Aritmia, sebuah kata yang mampu membuat Gading hancur. Ketika fakta pahit itu ia terima, dunia baru dengan penuh bahagia, hancur tiba-tiba. Menjadi sedih yang tidak bisa disangkal hadirnya.
Setelah memenangkan lomba, Gading mengira jika hidupnya menjadi lebih baik. Penuh senyuman, juga penuh harapan untuk selalu bahagia. Namun, ternyata perkiraan Gading salah.
Begitu bahagia mulai datang dalam hidupnya, masalah pun ikut hadir bersama. Ia harus jauh dengan Bagus, sebab orangtua Bagus yang melarang mereka dekat. Penyakit jantung yang dideritanya, membuat harapannya untuk bahagia berkurang. Juga perlakuan Mira yang masih sama, belum menyayanginya hingga sekarang.
Saat ini, Gading duduk di bangku halte, diam dalam mengamati para pengguna angkutan umum yang silih berganti. Merenungi hidupnya yang menolak untuk bahagia.
Kenapa hidup gue gini banget, sih? Kapan gue bahagia? Gue udah ikhlas buat nggak kuliah pariwisata, gue rela nggak duduk di bangku sekolah. Tapi, kenapa sekarang malah ujian semakin berat? Gue harus apa? Apa sebaiknya menyerah saja? Gading bertanya dalam hatinya, menaruh rasa kecewa dalam diri. Menahan sesak yang tak kunjung menghilang.
Gading masih belum ingin kembali ke tempat karantina. Ia masih belum bisa menjadi Gading yang sebenarnya. Gading yang selalu bahagia dalam keadaan apapun. Hatinya masih bersedih, ia masih butuh waktu untuk mengobati hati. Ia masih butuh waktu untuk tersenyum dengan benar.
Sudah bosan mengamati lalu lalang manusia yang berganti seiring waktu, Gading mengambil ponsel dari sakunya. Menyalakan layar yang menghitam, hingga terlihat wallpaper kucing di sana. Menonaktifkan mode pesawat yang selama ini ia nyalakan. Kemudian, mengecek notifikasi yang masuk.
Ratusan pesan juga puluhan telepon langsung membabi buta menggetarkan ponsel Gading. Membuat Gading malas dan kembali memasukkan ponselnya ke saku. Namun, ada getar yang terus menerus mengusik.
"Bagus." Gading membaca nama yang terpampang nyata di layar ponsel. Namun, enggan untuk mengangkat telepon yang masuk. Ia memilih untuk mematikan kembali mode pesawat. Ia sudah malas berurusan dengan Bagus. Terlebih, hubungan pertemanan mereka, ditentang oleh orangtua Bagus.
🍃🍃🍃
Langit sore tampak cerah, menampilkan sinar oranye yang sedikit memudar. Menampilkan indahnya gumpalan awan, juga sebagai tempat para burung berkicau dengan bebas.

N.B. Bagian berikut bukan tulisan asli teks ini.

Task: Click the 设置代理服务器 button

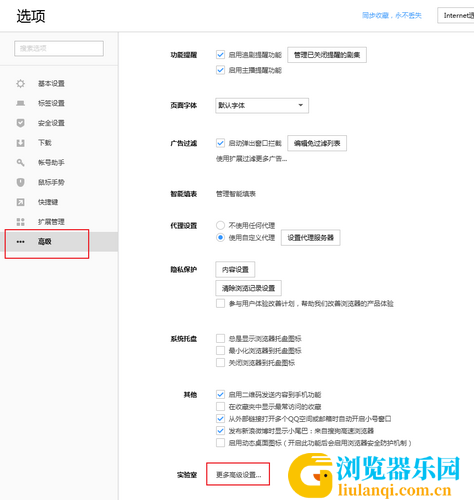Action: coord(310,238)
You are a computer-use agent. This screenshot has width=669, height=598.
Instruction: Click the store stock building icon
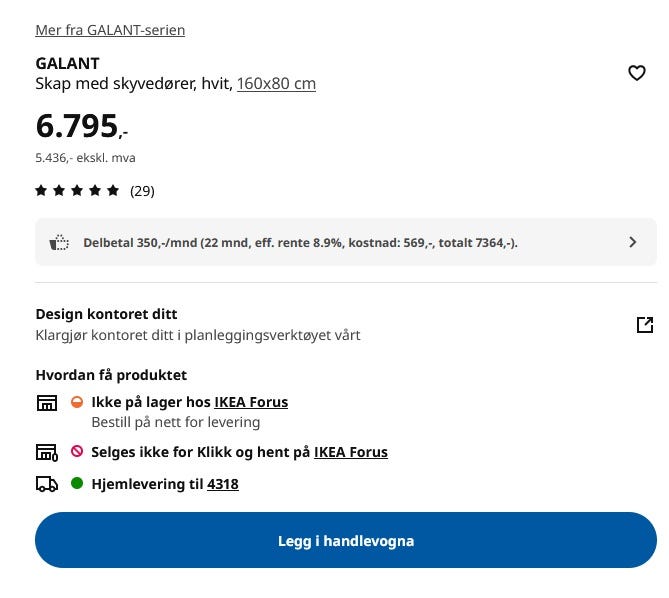(x=47, y=402)
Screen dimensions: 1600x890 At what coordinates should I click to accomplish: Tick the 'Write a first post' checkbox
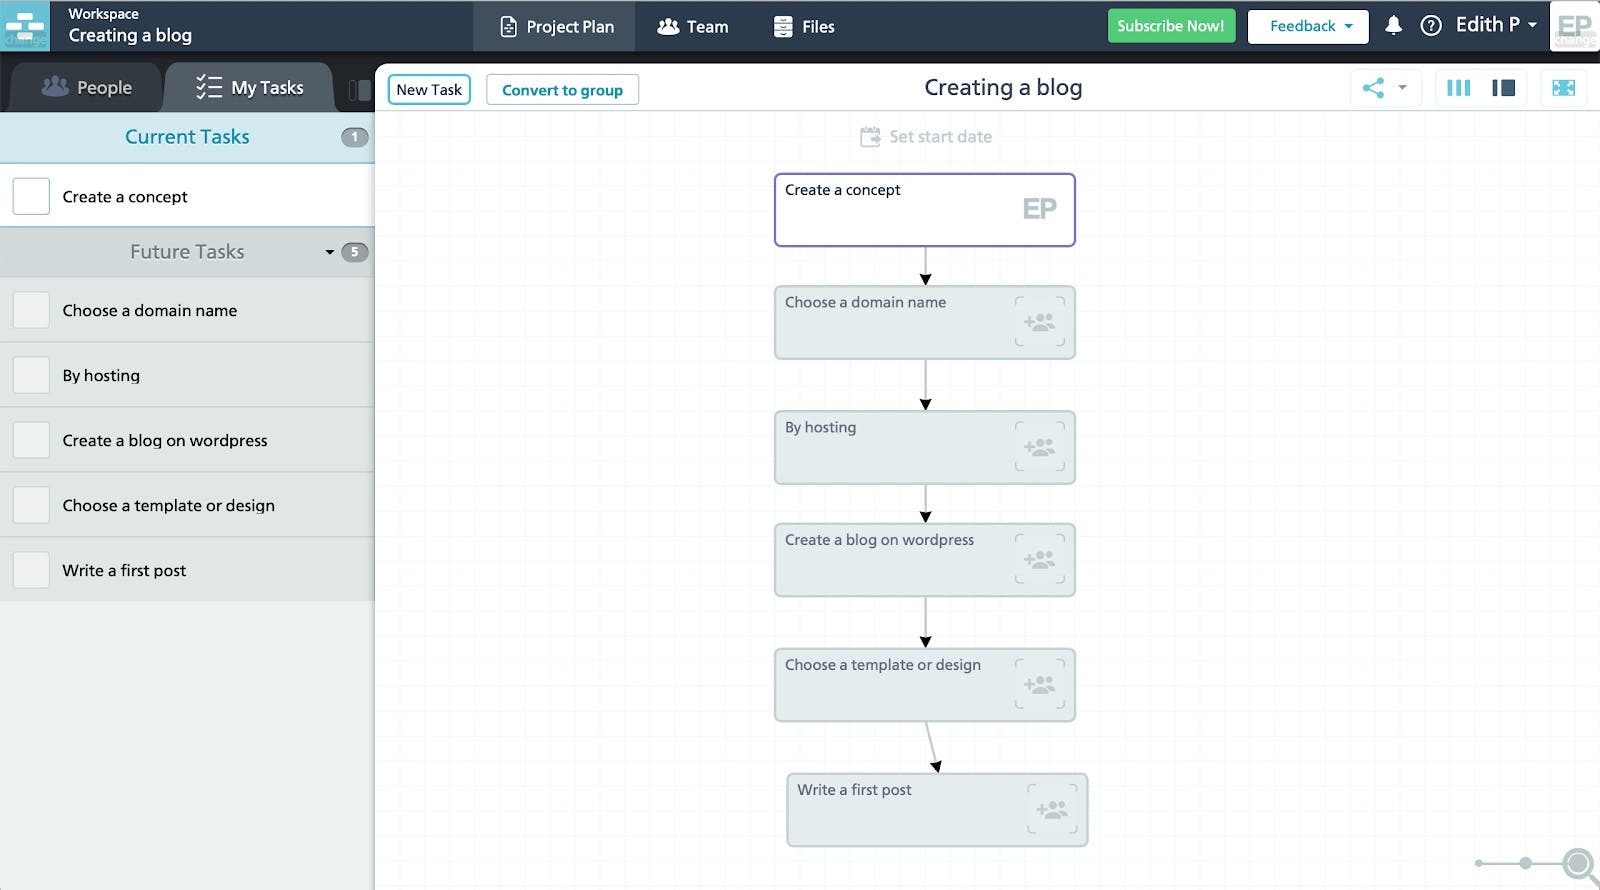click(31, 570)
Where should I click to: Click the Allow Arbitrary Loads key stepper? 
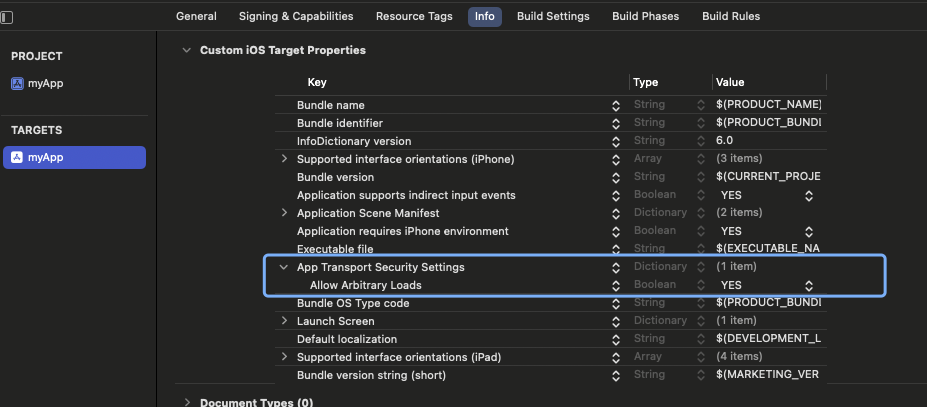click(615, 285)
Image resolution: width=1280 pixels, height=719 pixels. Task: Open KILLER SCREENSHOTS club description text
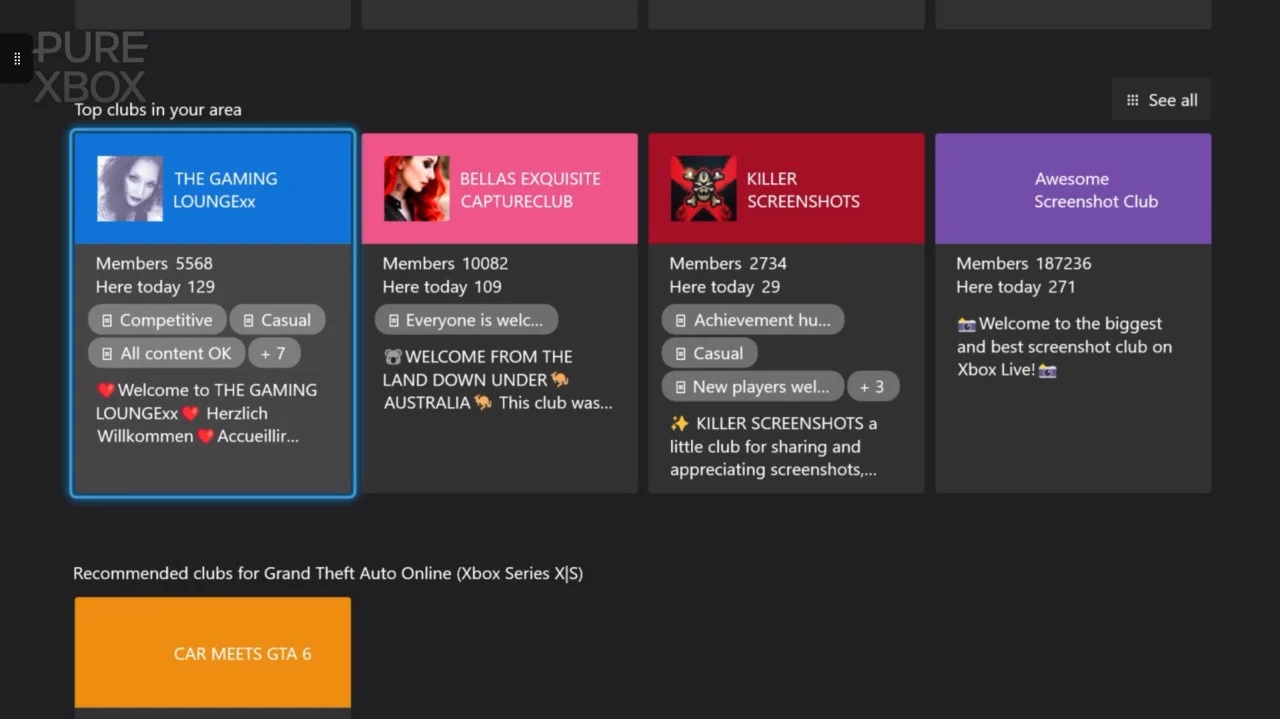point(773,446)
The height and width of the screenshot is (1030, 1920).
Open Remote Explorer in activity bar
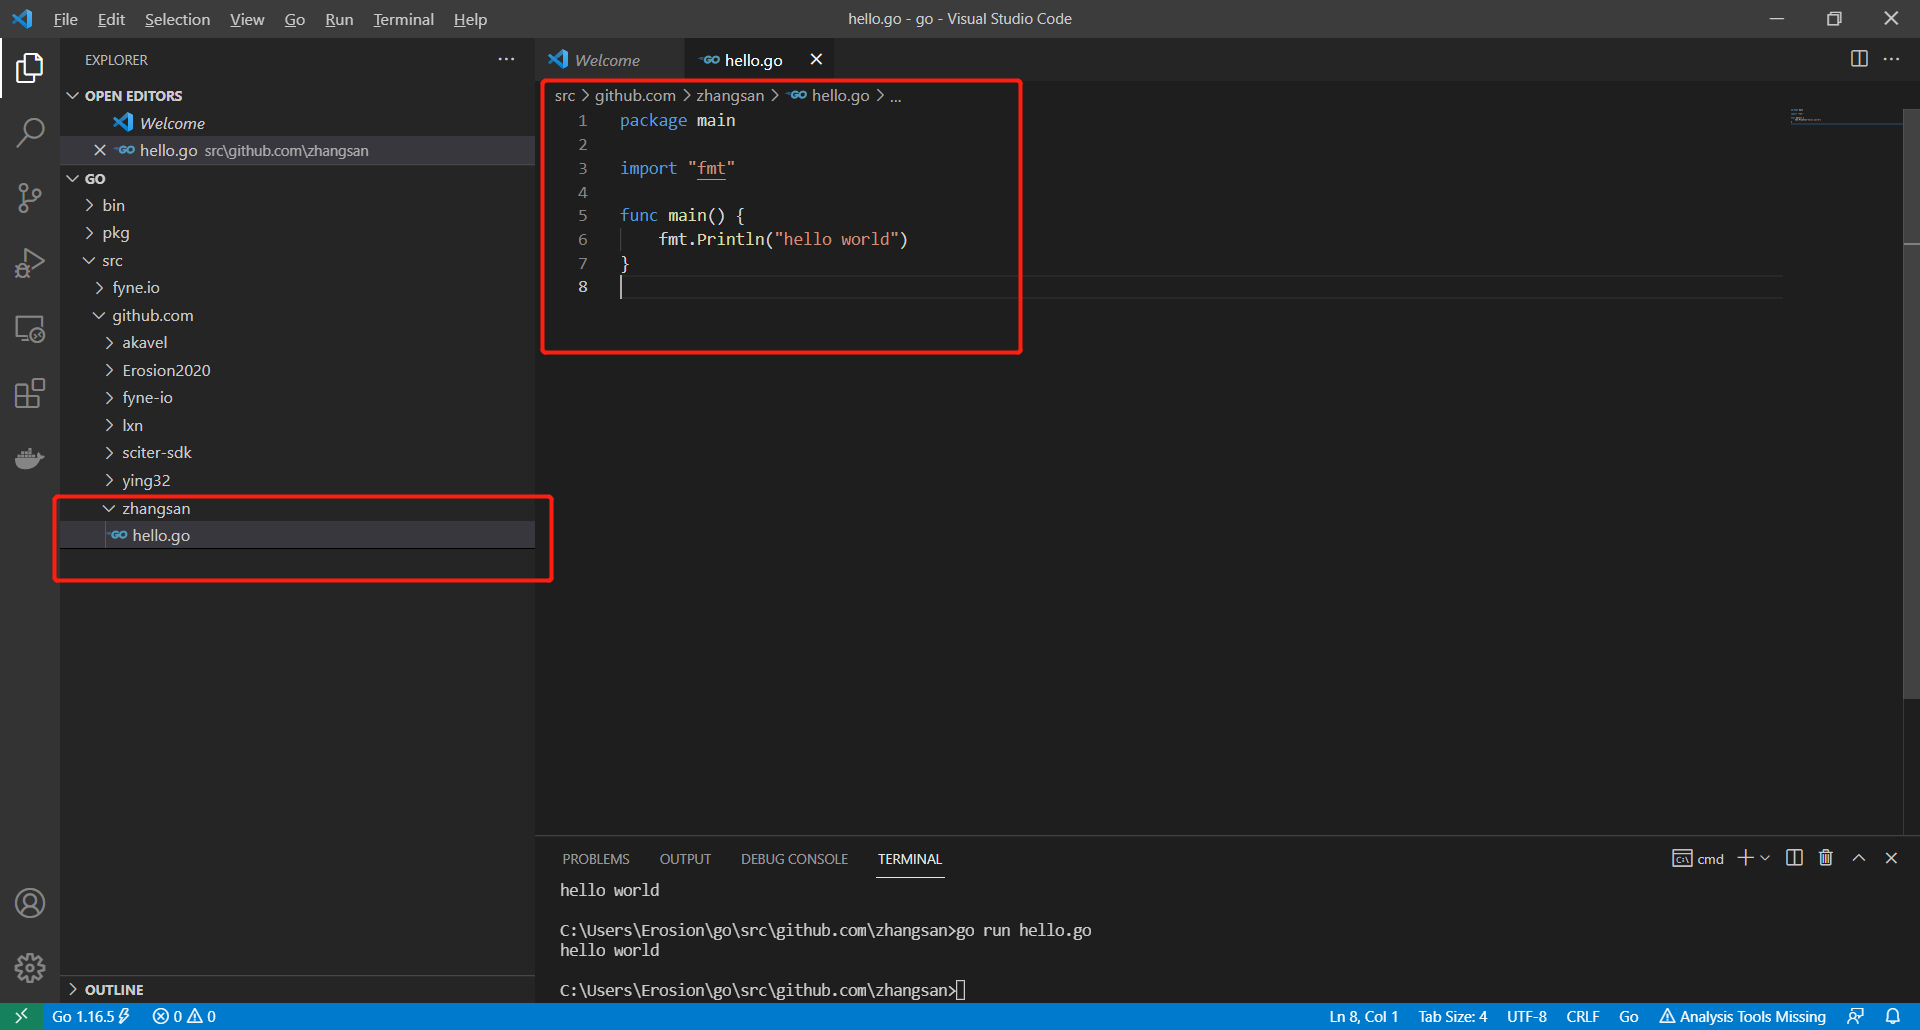point(30,328)
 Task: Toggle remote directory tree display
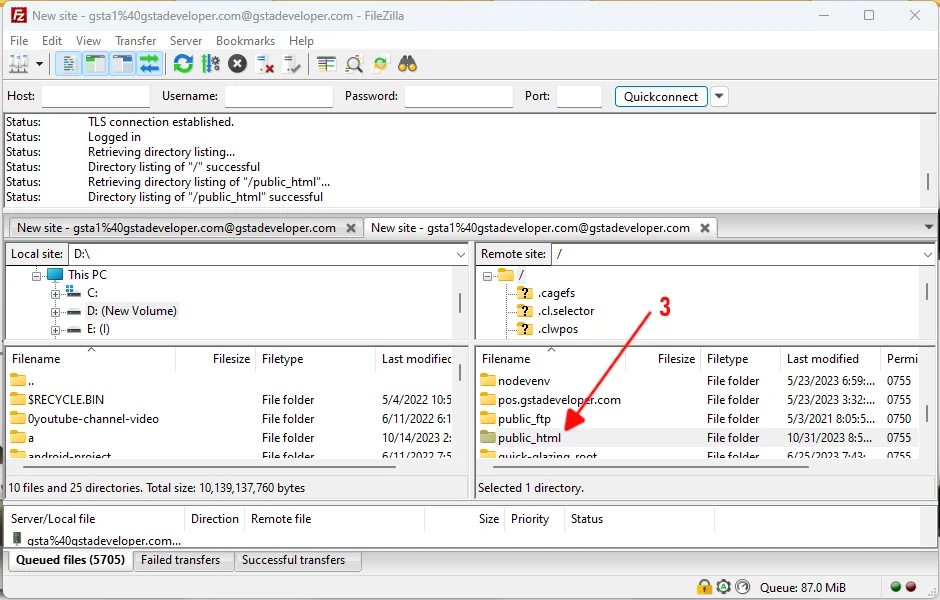pos(122,64)
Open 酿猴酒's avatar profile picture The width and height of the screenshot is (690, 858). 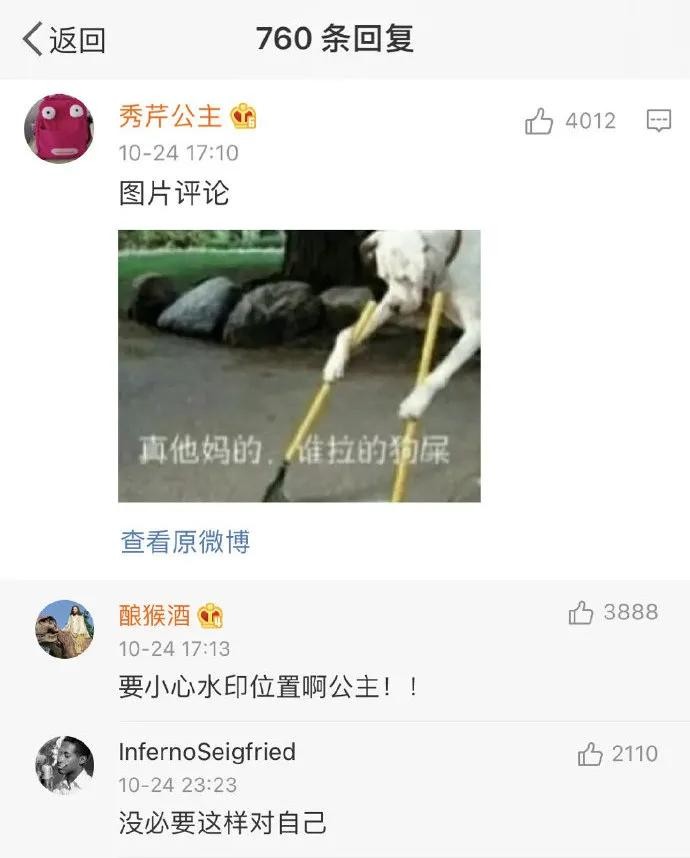(x=65, y=629)
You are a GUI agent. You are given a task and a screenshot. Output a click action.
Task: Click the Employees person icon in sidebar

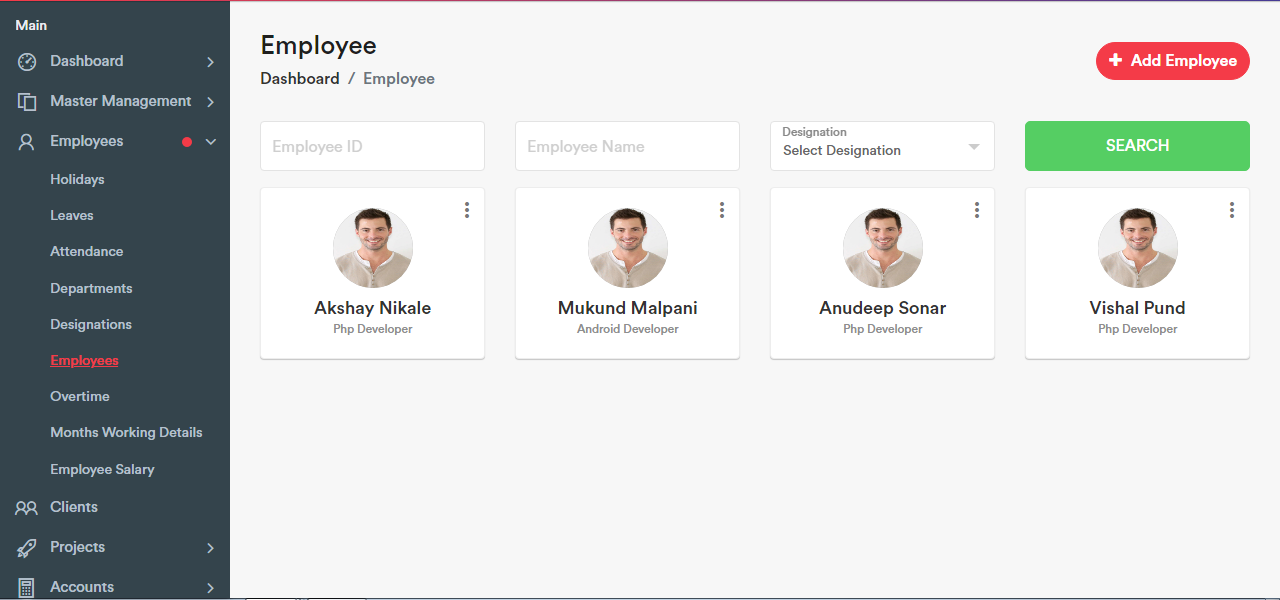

Sudah cukup lama Gading berjalan, ia memilih pergi ke makam sang ibu. Jarak yang ditempuh pun tidak main-main, delapan kilometer, dan Gading berhasil sampai dengan waktu dua jam setengah. Berteman dengan terik matahari, juga polusi yang terus menusuk indra penciuman.
Mungkin, bukan masalah yang besar jika hal itu dilakukan oleh orang yang sehat. Namun, menjadi masalah yang besar, jika hal itu dilakukan oleh Gading, yang notabenenya penderita Aritmia.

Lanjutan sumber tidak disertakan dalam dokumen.